Just like the Futurists cultivated photography in their work, in Russia it became a popular medium. Osip Brik writes that photography is a more social medium, with the 'most expensive camera is still less than the cheapest painting'. For this reason, it was adopted as a new social art form, alonsgide its ability to be reproduced. Walter Benjamin highlights the importance of the ability to mechanically reproduce, and it is this reproducibility that was necessary for artists like Lissitzky and Klutsis who created posters that supported the communist government. In Klutsis' Let us Fulfill the Plan of the Great Projects from 1930, the artist uses his own hand as the focus of the montage, filled with copies of hands holding a salute. The anonymous nature of the hand allows any viewer to position themselves in the salute, and the action places the viewer in line with the communist government. A strong use of red further emphasises this connection, as does the name of the piece. Created as a poster, the ability to reproduce and be circulated is crucial to the meaning of the work - Russia had a very spread out population with high levels of illiteracy, and have a mass circulated and direct visual made this work very social. Lissitzky also uses photo montage to create posters that support the Bolsheviks, shown in his Russian Exhibition Poster from 1929, which layers the faces of both a female and a male to show the equality of the workers. Much like the Russian pavilion at the 1937 Paris International Exposition, which depicts a man and woman striding forward atop of huge column, the creation of equality in the sexes was important for communism.
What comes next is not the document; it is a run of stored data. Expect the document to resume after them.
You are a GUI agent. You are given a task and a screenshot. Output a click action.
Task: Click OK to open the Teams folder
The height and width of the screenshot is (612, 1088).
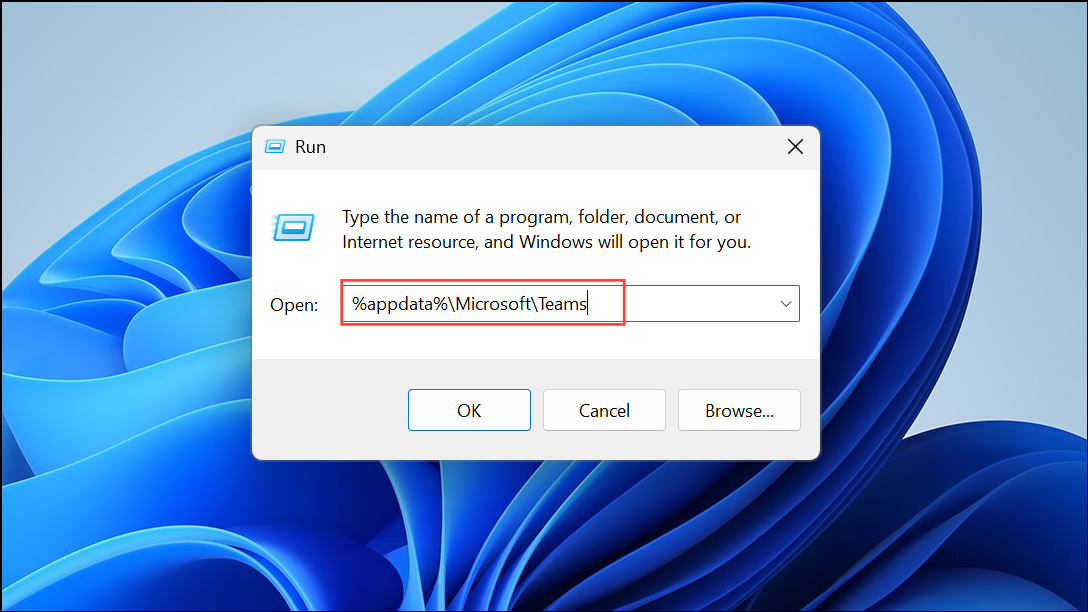tap(469, 410)
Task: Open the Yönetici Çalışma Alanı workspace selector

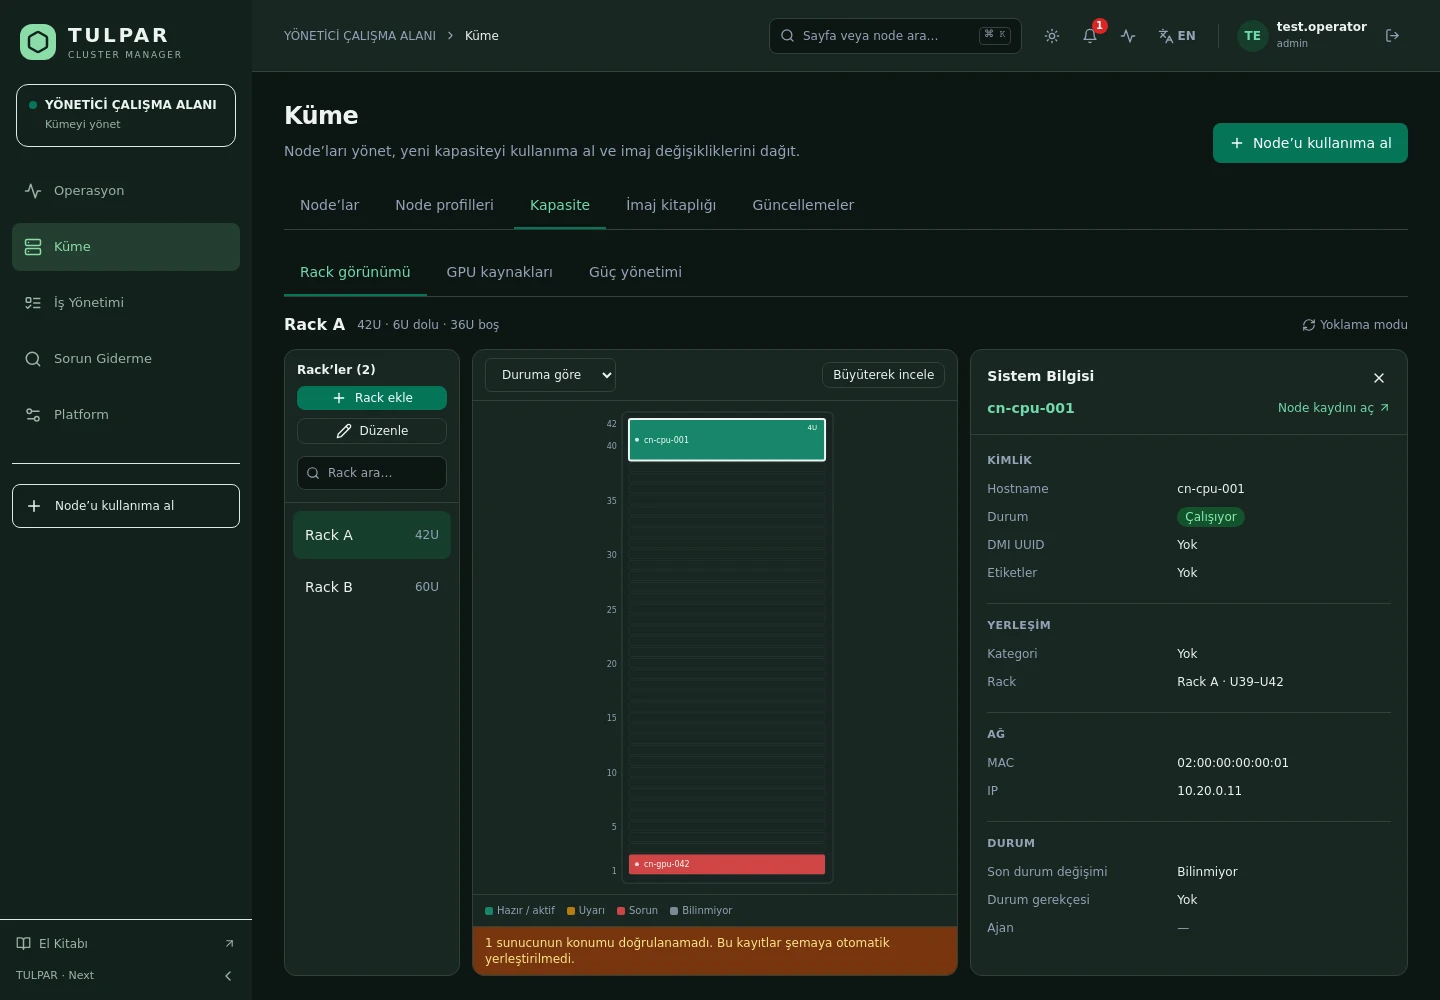Action: pyautogui.click(x=126, y=115)
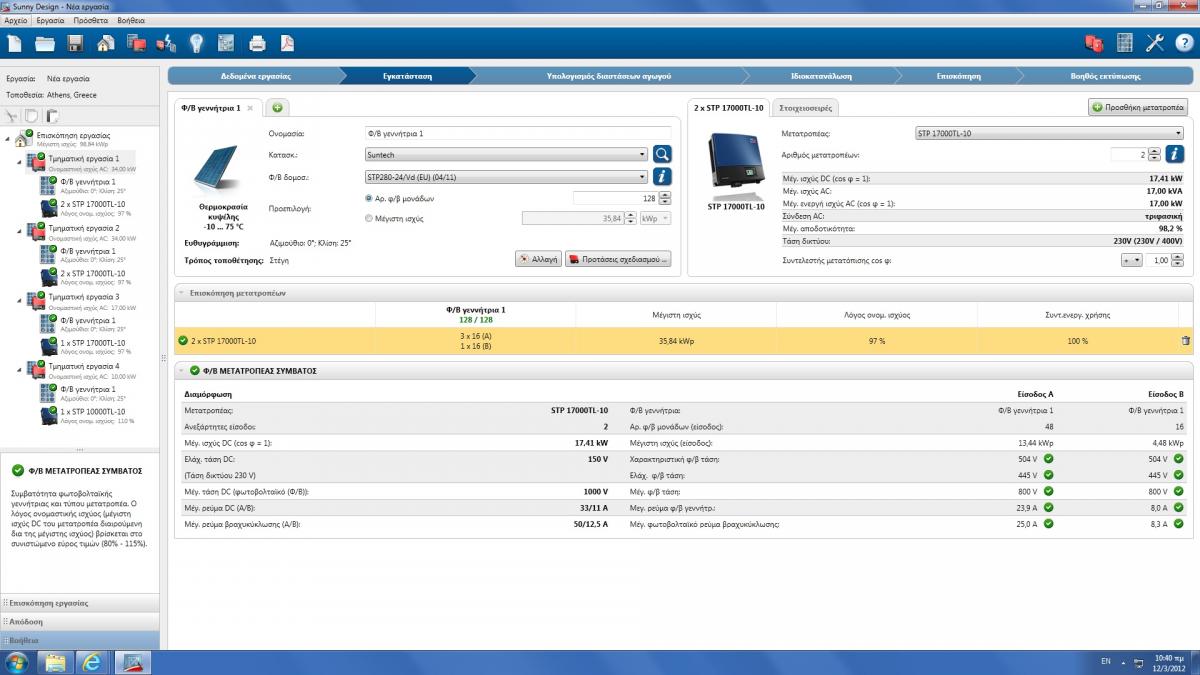Viewport: 1200px width, 675px height.
Task: Click the save project floppy disk icon
Action: tap(75, 43)
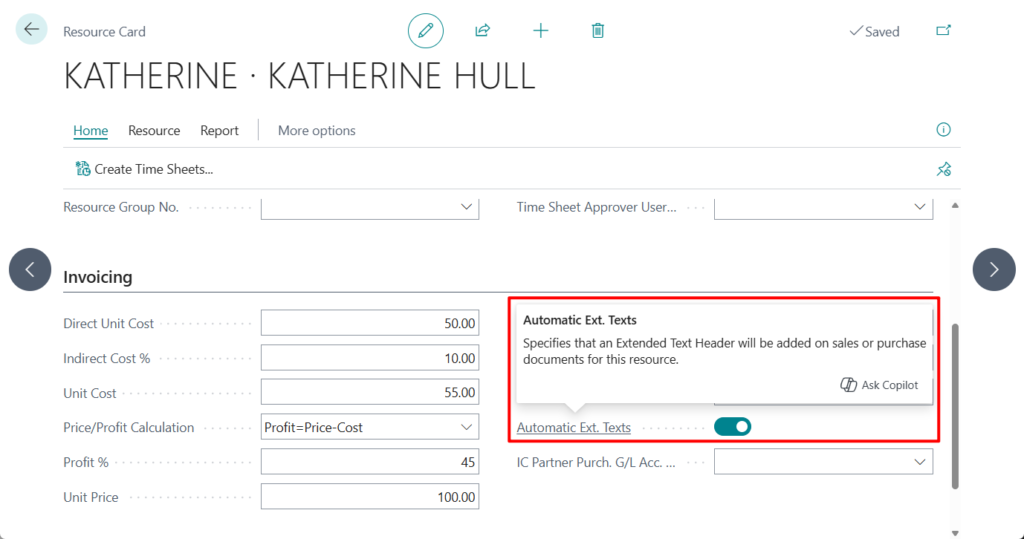Click Ask Copilot in the tooltip

(879, 385)
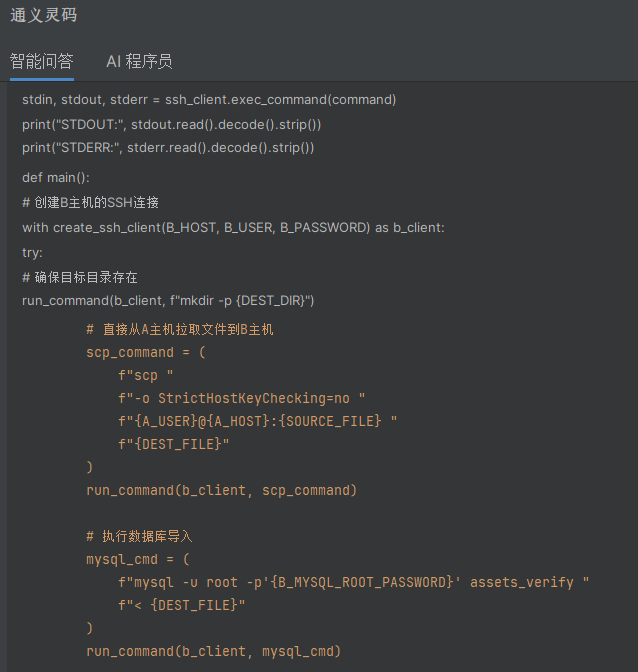The height and width of the screenshot is (672, 638).
Task: Click the 确保目标目录存在 comment
Action: click(x=80, y=277)
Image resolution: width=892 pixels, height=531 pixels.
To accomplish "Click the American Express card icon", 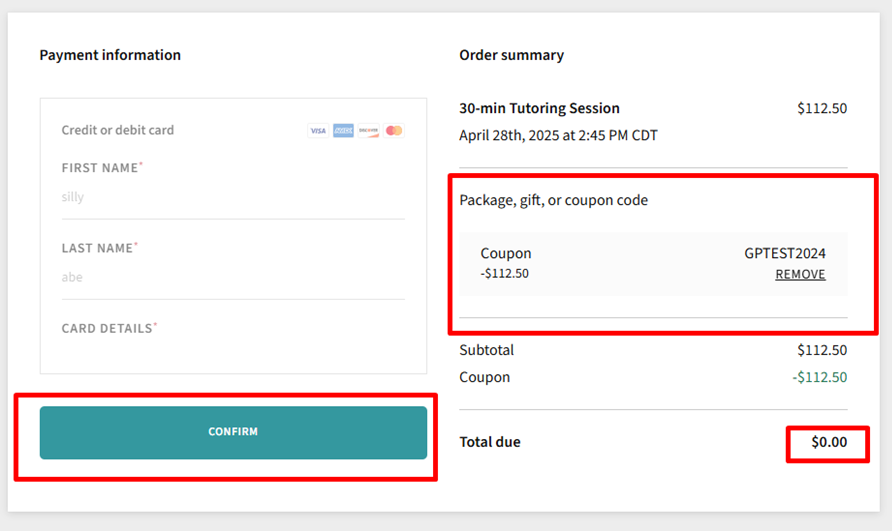I will coord(343,131).
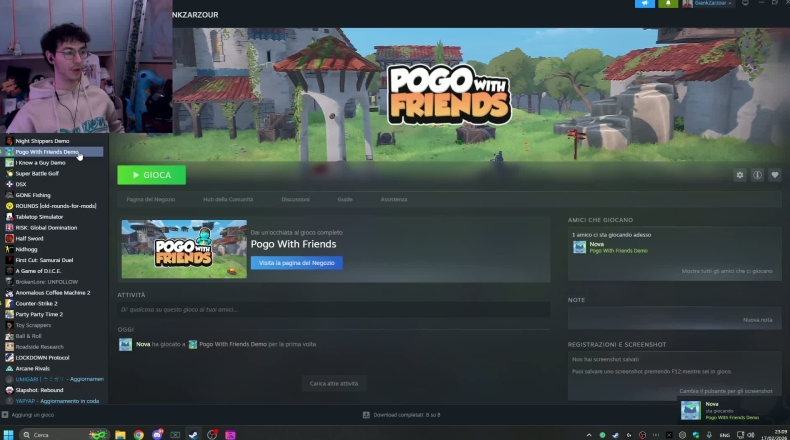Click the game info icon
Image resolution: width=790 pixels, height=440 pixels.
click(757, 175)
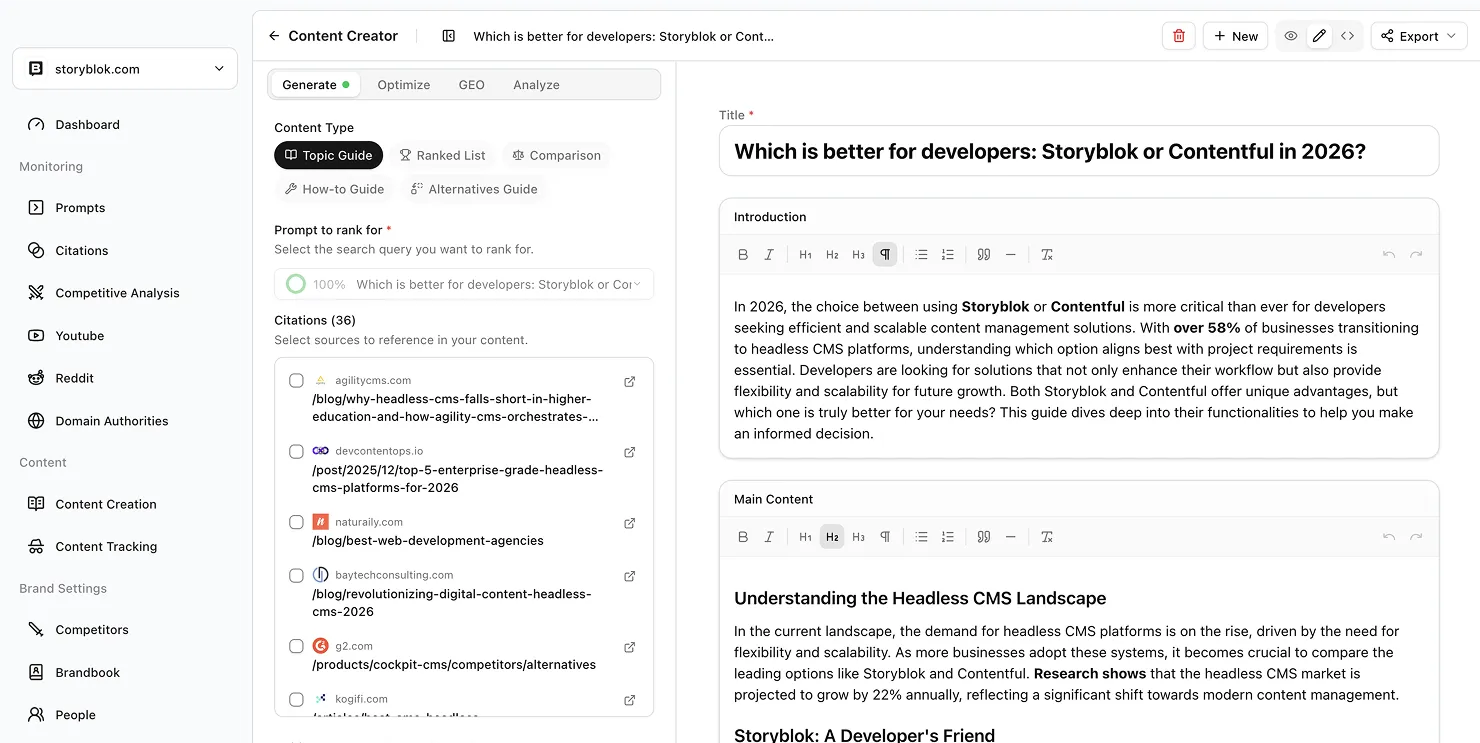Open the Analyze tab

tap(536, 85)
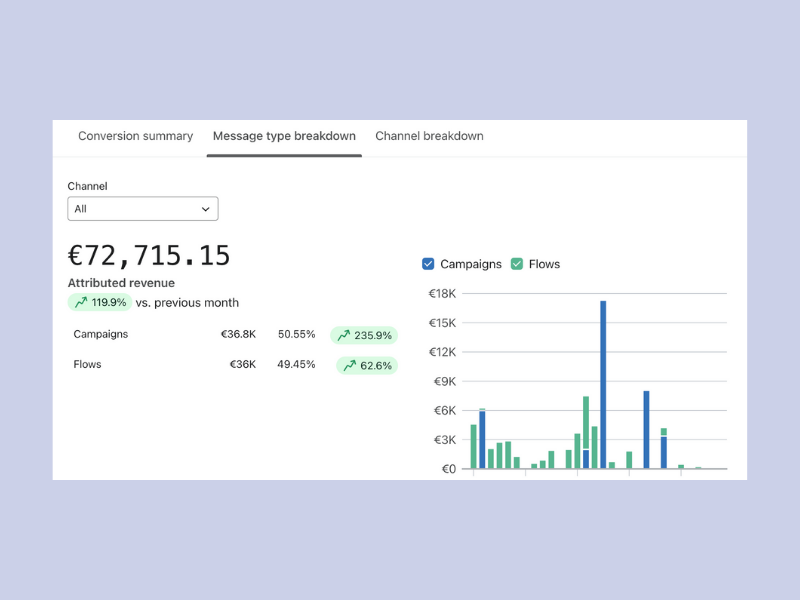
Task: Switch to the Conversion summary tab
Action: point(135,136)
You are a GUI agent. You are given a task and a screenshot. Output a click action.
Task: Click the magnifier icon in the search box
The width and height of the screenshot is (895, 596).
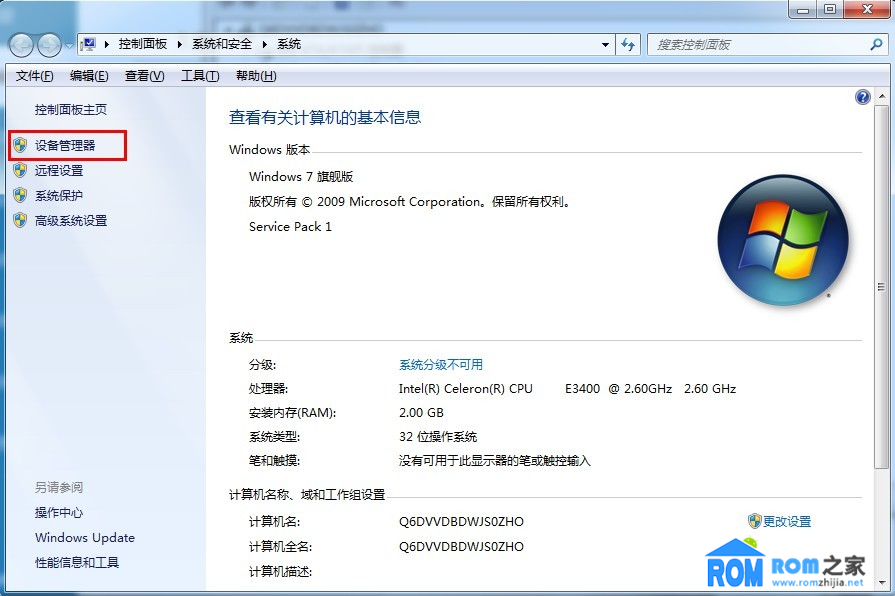(876, 45)
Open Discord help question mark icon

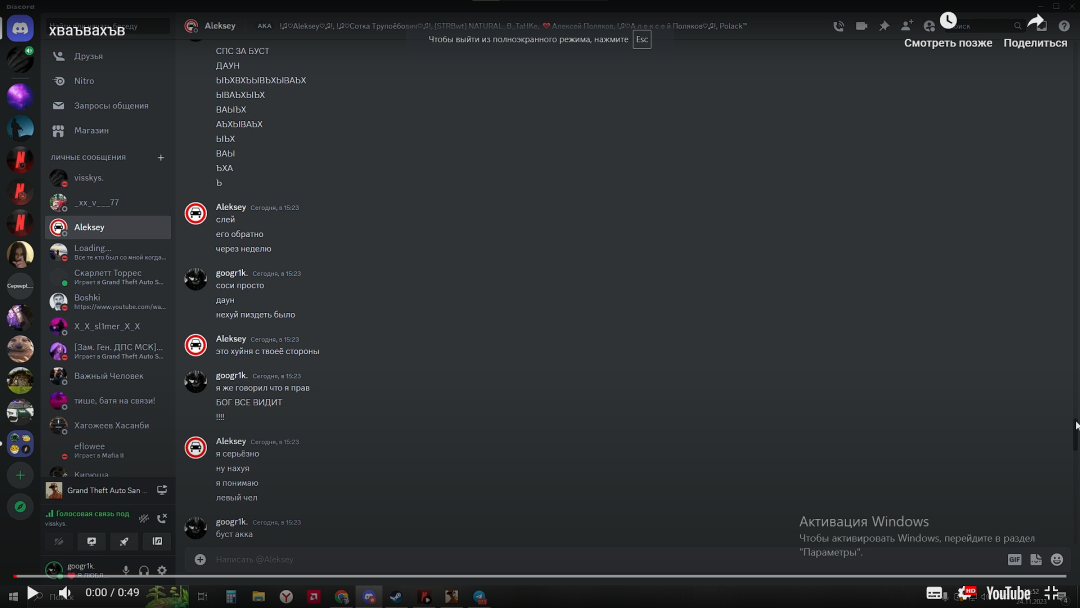(1063, 26)
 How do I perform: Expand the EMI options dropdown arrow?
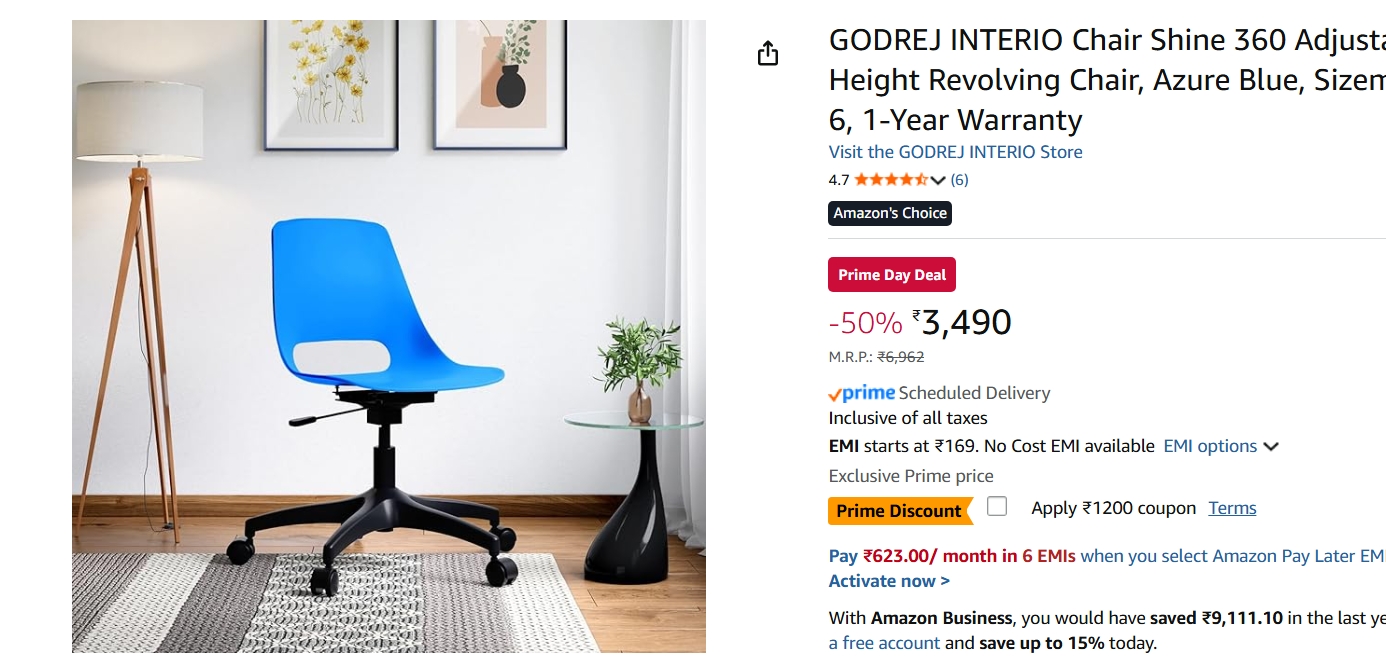click(1271, 447)
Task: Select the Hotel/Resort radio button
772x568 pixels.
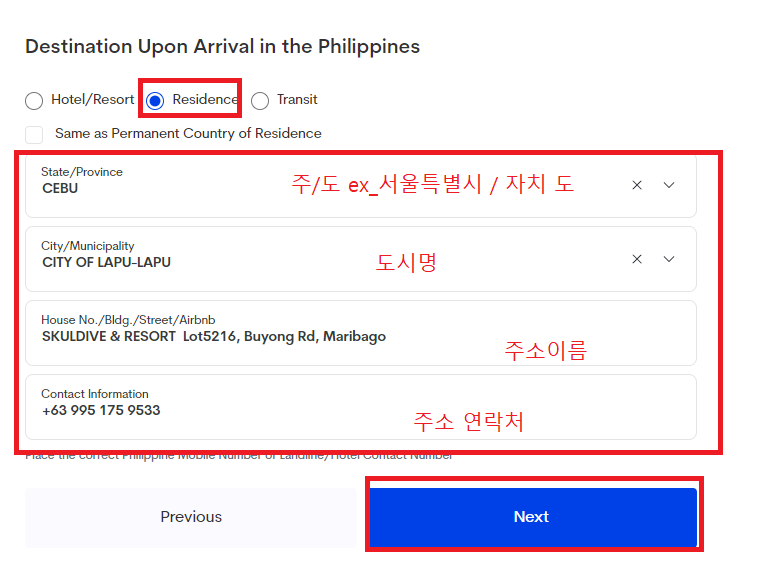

The Russian Pavilion was important for signifying the desires of the Bolshevik government to the rest of the world, and was a architectural feat. Architecture was an extremely visual way of differentiating between the old and the new, and something that we can see in the ideals of Vladimir Tatlin's Monument to the Third International from 1919 which was never realised. Created from metal and glass instead of brick and mortar, this moving building was envisaged to be taller than the Eiffel tower. The movement in this monumental building was built to work was a clock, the start date 1917, symbolic of the October Revolution and the beginning of a new regime. Whilst this building was never realised (a saddening trope of the avant garde and it's desire for a utopia that ends up being missed), the photograph that was created to mimic its appearance places the traditional architecture of St Petersberg behind, emphasising the difference between the old and the new.
The artist also had a change in role, from one of genius to one of engineer. We need only look at the self portraits of two leading artists, Lissitzky and Rodchenko to see how they try and make this differentiation. In Rodchenko's self portrait photograph from 1922, we see the artist wearing a boiler suit and holding a pipe - he is taken out of the romantic ideals of the studio and put in an industrial setting, aligning him with the workers both visually and physically. Lissitzky's is very much the same in that it has a desire to show the artist as a constructor. The Constructor from 1924 is a montage of graph paper, a hand holding a compass, the end of the alphabet all over laying the artists face. Instead of an eye, the artists compass holding hand replaces, showing that the work now comes from the hand, and the mechanisms of creating perfect geometric shapes, rather than the idealised vision of the artist. The graph paper is further showing the importance of geometry and rational thought, whilst the end letter of the alphabet could be symbolic of the end of the past era, making way for a new Bolshevik art form.